In [1]:
# ─── Step 1: Organize raw images into train/val/test folders ───
import shutil
from pathlib import Path
from sklearn.model_selection import train_test_split

# Define source and target directories
SOURCE_DIR = Path("../data/raw")      # original data
TARGET_DIR = Path("../data/split")    # new location for train/val/test folders

# Create split folders
for split in ["train", "val", "test"]:
    for class_name in ["rock", "paper", "scissors"]:
        (TARGET_DIR / split / class_name).mkdir(parents=True, exist_ok=True)

# Get all images and labels
all_images = list(SOURCE_DIR.glob("*/*.png"))
labels = [img.parent.name for img in all_images]

# Stratified split: 80% train, 10% val, 10% test
train_val_imgs, test_imgs, train_val_labels, test_labels = train_test_split(
    all_images, labels, stratify=labels, test_size=0.1, random_state=42
)
train_imgs, val_imgs, train_labels, val_labels = train_test_split(
    train_val_imgs, train_val_labels, stratify=train_val_labels, test_size=0.1111, random_state=42
) 

# Helper function to copy images into new folders
def copy_images(image_paths, labels, split_name):
    for img_path, label in zip(image_paths, labels):
        dst = TARGET_DIR / split_name / label / img_path.name
        shutil.copy(img_path, dst)

# Perform the actual copying
copy_images(train_imgs, train_labels, "train")
copy_images(val_imgs, val_labels, "val")
copy_images(test_imgs, test_labels, "test")

print("Image splitting and copying complete.")

# ─── Step 2: Setup Image Parameters and Load with TensorFlow ───
import tensorflow as tf

# Constants
IMG_SIZE = (150, 150)
BATCH_SIZE = 32
classes = ["rock", "paper", "scissors"]

# Base directory for the new dataset
DATA_DIR = TARGET_DIR

# Load datasets using image_dataset_from_directory
train_ds = tf.keras.preprocessing.image_dataset_from_directory(
    DATA_DIR / "train",
    labels='inferred',
    label_mode='int',
    image_size=IMG_SIZE,
    batch_size=BATCH_SIZE,
    shuffle=True,
    seed=123
)

val_ds = tf.keras.preprocessing.image_dataset_from_directory(
    DATA_DIR / "val",
    labels='inferred',
    label_mode='int',
    image_size=IMG_SIZE,
    batch_size=BATCH_SIZE,
    shuffle=False
)

test_ds = tf.keras.preprocessing.image_dataset_from_directory(
    DATA_DIR / "test",
    labels='inferred',
    label_mode='int',
    image_size=IMG_SIZE,
    batch_size=BATCH_SIZE,
    shuffle=False
)

# ─── Step 3: Normalize Pixel Values ───
from tensorflow.keras import layers

# Normalization layer: rescales [0,255] → [0,1]
normalization_layer = layers.Rescaling(1./255)
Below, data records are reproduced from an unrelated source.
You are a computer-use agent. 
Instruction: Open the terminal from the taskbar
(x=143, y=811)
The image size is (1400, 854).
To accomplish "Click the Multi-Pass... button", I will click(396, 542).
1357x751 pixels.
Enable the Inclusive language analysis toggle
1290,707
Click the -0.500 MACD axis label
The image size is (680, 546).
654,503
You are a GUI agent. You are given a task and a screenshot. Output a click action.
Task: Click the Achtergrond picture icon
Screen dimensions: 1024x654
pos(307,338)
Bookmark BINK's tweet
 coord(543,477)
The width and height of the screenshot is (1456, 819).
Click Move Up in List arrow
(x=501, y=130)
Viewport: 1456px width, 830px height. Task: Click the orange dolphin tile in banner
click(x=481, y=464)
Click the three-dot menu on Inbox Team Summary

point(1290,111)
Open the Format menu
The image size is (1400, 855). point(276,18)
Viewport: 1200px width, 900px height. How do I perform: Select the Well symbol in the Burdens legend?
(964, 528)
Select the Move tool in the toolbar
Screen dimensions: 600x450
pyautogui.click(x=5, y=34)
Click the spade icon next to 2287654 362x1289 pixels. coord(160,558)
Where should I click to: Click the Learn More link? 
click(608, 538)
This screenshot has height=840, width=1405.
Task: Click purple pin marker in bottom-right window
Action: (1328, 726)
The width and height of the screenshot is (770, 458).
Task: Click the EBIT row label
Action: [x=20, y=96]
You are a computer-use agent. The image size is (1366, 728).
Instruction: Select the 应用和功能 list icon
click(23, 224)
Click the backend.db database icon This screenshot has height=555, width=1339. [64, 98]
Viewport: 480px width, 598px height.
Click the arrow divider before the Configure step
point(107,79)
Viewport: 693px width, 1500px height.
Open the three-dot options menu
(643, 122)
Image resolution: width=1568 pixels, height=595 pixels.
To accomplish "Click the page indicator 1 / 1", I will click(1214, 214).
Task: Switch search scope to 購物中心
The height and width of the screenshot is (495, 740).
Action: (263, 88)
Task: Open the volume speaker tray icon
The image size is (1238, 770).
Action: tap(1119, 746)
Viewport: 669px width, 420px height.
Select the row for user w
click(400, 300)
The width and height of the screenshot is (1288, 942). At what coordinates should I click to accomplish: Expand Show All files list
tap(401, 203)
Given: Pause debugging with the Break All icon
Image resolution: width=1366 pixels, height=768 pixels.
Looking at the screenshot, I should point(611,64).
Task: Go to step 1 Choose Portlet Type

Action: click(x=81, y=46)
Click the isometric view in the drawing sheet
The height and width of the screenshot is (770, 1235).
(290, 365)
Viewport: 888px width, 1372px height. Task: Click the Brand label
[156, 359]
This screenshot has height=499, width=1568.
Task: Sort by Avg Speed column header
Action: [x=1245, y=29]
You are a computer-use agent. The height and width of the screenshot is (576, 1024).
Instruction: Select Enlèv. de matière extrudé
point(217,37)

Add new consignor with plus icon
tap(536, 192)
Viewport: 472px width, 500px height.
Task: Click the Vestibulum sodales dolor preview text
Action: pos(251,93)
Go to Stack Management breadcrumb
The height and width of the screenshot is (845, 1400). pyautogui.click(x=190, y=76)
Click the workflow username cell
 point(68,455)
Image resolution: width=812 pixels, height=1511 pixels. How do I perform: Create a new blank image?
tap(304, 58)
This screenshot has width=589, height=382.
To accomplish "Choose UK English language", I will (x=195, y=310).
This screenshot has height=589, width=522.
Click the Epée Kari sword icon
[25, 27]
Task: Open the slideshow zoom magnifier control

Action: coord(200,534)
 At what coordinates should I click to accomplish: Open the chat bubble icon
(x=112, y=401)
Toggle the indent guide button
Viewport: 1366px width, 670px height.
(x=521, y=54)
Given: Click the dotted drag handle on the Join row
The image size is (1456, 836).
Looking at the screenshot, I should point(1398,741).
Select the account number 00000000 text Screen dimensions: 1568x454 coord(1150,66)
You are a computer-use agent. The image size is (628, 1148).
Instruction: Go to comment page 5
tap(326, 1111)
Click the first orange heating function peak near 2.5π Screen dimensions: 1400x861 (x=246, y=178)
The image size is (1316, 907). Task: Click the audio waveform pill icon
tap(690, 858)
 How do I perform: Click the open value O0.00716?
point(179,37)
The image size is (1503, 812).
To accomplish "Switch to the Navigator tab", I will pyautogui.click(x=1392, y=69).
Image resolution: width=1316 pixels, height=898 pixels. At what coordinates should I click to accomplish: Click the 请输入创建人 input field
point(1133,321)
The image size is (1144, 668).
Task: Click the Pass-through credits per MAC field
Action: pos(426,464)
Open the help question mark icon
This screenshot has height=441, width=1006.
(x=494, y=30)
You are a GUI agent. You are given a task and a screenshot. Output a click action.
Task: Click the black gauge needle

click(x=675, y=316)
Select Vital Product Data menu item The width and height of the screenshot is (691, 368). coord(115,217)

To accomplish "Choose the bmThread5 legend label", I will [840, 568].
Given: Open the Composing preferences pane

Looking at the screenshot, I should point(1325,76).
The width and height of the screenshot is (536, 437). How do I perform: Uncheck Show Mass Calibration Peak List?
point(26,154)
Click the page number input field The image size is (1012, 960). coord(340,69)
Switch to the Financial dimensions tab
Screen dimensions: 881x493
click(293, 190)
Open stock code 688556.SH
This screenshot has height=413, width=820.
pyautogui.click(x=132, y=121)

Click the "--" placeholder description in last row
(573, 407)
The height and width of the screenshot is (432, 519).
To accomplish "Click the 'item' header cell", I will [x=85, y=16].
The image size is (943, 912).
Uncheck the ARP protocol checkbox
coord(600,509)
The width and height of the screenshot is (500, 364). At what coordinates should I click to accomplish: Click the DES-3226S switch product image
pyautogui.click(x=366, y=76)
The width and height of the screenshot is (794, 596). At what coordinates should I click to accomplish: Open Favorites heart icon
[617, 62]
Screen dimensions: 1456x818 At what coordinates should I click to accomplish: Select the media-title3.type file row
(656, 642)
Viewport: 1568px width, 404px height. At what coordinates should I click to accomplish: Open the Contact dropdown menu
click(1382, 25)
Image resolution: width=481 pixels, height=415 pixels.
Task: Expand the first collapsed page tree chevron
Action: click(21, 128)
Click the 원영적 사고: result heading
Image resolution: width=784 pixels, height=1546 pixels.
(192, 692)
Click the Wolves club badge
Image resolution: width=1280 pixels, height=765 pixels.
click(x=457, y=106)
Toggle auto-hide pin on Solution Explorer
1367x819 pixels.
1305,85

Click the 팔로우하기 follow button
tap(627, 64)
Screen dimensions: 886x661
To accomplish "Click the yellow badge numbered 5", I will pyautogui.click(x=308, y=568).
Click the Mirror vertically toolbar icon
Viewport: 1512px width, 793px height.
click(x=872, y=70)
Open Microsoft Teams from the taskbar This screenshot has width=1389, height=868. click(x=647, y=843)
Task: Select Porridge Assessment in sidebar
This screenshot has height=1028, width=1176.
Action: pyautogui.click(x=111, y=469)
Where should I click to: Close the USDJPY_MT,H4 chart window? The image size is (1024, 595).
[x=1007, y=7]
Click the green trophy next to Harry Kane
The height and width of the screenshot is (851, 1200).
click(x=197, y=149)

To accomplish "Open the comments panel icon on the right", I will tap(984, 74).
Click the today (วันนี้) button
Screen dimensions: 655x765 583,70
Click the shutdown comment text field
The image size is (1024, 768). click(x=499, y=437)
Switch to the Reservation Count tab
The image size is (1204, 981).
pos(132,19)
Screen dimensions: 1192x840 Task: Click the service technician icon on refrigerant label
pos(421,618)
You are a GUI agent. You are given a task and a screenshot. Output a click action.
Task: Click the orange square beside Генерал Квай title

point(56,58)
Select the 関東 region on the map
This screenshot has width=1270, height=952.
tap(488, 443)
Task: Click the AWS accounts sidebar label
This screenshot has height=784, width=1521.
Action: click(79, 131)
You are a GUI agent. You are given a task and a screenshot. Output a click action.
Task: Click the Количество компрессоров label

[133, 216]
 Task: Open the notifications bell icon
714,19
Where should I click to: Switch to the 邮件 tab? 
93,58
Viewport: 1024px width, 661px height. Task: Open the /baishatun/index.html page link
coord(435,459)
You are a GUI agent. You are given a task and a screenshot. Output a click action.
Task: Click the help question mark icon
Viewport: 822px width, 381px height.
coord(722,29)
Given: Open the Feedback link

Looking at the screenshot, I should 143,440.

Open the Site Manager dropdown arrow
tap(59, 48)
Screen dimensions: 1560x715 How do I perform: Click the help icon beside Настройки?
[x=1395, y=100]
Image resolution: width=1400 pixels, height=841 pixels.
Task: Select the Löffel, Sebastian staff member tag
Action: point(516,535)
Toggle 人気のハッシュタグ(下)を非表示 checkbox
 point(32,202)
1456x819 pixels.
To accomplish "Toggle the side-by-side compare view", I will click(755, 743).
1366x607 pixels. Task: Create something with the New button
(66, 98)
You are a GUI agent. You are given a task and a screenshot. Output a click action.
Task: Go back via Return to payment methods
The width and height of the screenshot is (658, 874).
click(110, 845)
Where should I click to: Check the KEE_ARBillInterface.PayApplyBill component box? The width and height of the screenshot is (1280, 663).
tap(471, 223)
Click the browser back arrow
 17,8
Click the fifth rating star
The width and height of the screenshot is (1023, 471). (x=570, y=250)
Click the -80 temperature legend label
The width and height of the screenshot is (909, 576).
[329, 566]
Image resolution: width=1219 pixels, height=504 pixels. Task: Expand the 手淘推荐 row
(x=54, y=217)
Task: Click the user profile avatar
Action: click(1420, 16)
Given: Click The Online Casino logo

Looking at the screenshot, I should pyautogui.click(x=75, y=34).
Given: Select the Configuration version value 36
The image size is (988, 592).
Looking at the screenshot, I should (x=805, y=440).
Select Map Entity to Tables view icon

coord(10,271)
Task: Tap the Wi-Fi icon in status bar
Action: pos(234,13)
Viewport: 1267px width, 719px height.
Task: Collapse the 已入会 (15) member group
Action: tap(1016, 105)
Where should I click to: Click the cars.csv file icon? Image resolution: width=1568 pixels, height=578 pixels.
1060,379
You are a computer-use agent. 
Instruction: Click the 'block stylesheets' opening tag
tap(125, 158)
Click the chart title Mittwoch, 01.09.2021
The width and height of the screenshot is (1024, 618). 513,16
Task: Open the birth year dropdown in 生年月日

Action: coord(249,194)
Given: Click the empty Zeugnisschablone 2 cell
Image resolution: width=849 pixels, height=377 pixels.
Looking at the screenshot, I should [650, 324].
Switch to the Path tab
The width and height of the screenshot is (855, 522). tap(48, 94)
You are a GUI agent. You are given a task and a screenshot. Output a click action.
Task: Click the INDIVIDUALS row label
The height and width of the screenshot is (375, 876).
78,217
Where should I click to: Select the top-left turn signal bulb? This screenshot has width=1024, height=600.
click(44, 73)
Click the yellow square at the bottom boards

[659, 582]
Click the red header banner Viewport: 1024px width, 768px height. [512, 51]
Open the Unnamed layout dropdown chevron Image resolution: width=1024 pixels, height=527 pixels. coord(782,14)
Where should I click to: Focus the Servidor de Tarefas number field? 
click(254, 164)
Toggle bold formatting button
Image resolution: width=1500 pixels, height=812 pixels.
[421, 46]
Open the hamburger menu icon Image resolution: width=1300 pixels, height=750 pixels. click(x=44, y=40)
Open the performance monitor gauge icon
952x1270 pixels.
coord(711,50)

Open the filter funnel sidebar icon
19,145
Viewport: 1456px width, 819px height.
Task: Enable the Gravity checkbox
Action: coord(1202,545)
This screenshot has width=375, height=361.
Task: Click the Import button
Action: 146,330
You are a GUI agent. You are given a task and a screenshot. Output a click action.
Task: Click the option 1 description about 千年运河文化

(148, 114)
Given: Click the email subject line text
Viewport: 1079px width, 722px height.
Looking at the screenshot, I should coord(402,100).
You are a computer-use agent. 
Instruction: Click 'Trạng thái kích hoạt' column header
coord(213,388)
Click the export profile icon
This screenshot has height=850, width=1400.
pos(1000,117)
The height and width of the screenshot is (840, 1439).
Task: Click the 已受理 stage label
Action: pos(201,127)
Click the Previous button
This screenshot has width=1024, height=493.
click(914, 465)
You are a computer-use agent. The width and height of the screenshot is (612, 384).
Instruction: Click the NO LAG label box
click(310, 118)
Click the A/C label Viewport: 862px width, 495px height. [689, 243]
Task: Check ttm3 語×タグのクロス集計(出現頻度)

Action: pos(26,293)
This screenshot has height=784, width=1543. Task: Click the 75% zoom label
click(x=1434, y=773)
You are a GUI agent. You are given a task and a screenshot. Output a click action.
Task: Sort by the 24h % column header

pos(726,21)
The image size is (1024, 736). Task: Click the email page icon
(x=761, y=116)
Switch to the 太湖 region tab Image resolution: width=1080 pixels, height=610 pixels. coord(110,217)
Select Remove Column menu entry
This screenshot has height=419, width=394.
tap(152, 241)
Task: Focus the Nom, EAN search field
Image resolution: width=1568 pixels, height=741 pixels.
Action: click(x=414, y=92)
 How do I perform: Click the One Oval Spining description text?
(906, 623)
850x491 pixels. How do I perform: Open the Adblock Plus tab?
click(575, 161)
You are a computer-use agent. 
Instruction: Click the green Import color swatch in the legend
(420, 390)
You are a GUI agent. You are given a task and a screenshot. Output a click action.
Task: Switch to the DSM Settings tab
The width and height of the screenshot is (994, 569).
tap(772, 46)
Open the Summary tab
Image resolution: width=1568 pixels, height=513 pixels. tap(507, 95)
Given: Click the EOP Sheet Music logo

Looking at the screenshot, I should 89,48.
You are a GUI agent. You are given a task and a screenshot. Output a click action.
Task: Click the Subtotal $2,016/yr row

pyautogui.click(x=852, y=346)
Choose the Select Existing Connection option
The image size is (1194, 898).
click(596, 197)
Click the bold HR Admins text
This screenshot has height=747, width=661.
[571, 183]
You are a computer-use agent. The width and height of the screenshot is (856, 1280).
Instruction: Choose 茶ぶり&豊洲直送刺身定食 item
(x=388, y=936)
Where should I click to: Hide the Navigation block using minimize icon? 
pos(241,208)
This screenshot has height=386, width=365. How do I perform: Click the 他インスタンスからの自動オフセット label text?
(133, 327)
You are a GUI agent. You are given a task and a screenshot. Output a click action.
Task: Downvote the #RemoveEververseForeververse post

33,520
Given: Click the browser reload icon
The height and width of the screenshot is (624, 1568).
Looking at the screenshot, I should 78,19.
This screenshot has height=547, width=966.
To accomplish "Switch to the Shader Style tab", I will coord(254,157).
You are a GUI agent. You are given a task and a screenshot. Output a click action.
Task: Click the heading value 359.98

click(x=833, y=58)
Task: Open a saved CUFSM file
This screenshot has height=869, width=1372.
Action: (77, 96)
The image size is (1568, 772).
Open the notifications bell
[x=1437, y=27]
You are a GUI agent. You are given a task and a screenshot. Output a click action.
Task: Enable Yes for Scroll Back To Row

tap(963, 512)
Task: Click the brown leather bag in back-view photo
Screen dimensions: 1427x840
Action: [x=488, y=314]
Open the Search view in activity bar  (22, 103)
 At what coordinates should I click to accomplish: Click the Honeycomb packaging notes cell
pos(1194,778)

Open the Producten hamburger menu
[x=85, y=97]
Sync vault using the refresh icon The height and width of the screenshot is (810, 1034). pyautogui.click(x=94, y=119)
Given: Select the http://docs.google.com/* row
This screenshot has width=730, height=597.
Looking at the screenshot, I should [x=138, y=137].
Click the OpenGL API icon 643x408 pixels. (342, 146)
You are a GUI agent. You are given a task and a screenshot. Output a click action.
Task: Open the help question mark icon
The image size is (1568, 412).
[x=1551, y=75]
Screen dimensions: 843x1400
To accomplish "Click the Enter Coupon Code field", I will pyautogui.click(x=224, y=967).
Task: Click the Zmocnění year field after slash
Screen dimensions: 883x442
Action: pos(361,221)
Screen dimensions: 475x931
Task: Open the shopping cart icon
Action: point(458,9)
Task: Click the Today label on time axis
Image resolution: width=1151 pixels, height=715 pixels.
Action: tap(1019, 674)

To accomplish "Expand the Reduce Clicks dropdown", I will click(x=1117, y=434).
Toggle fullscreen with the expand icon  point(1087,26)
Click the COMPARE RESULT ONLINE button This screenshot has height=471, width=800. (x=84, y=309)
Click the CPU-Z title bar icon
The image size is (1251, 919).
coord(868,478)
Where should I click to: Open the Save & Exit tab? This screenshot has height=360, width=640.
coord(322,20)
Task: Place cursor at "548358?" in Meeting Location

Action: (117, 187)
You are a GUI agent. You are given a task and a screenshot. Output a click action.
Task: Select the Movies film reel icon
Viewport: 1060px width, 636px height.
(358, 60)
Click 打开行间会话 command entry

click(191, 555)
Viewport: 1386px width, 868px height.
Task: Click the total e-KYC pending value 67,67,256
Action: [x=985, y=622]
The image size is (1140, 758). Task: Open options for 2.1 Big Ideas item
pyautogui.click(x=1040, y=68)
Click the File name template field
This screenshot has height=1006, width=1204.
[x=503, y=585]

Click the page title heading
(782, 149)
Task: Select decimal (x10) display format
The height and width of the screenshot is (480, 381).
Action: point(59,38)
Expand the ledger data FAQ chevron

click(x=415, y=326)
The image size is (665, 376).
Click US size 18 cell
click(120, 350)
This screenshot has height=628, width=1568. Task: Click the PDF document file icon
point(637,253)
# Apply normalization via map (this keeps the datasets lazy/efficient)
train_ds = train_ds.map(lambda x, y: (normalization_layer(x), y))
val_ds   = val_ds.map(lambda x, y: (normalization_layer(x), y))
test_ds  = test_ds.map(lambda x, y: (normalization_layer(x), y))

# ─── Step 4: Dataset Performance Optimizations ───
AUTOTUNE = tf.data.AUTOTUNE

train_ds = train_ds.cache().prefetch(buffer_size=AUTOTUNE)
val_ds   = val_ds.cache().prefetch(buffer_size=AUTOTUNE)
test_ds  = test_ds.cache().prefetch(buffer_size=AUTOTUNE)

print("Datasets prepared and optimized for training.")


Image splitting and copying complete.
Found 1750 files belonging to 3 classes.
Found 219 files belonging to 3 classes.
Found 219 files belonging to 3 classes.
Instructions for updating:
Lambda fuctions will be no more assumed to be used in the statement where they are used, or at least in the same block. https://github.com/tensorflow/tensorflow/issues/56089
Datasets prepared and optimized for training.